**THE TASK**
Would you return the data below exactly as it stands, with every picture left out?

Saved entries
╔══

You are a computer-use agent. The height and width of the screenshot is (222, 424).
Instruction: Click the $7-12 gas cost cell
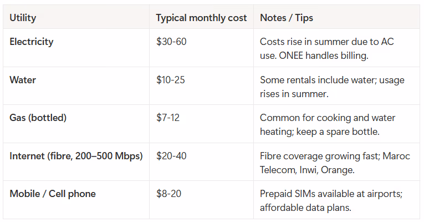tap(168, 118)
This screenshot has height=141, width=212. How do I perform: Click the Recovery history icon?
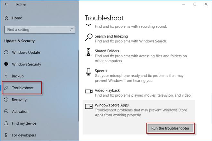coord(6,100)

╚══

**OUTPUT**
You are a computer-use agent. The height and width of the screenshot is (222, 424).
Instruction: Click the $7-12 gas cost cell
tap(168, 118)
This screenshot has height=141, width=212. How do I perform: Click the Recovery history icon?
coord(6,100)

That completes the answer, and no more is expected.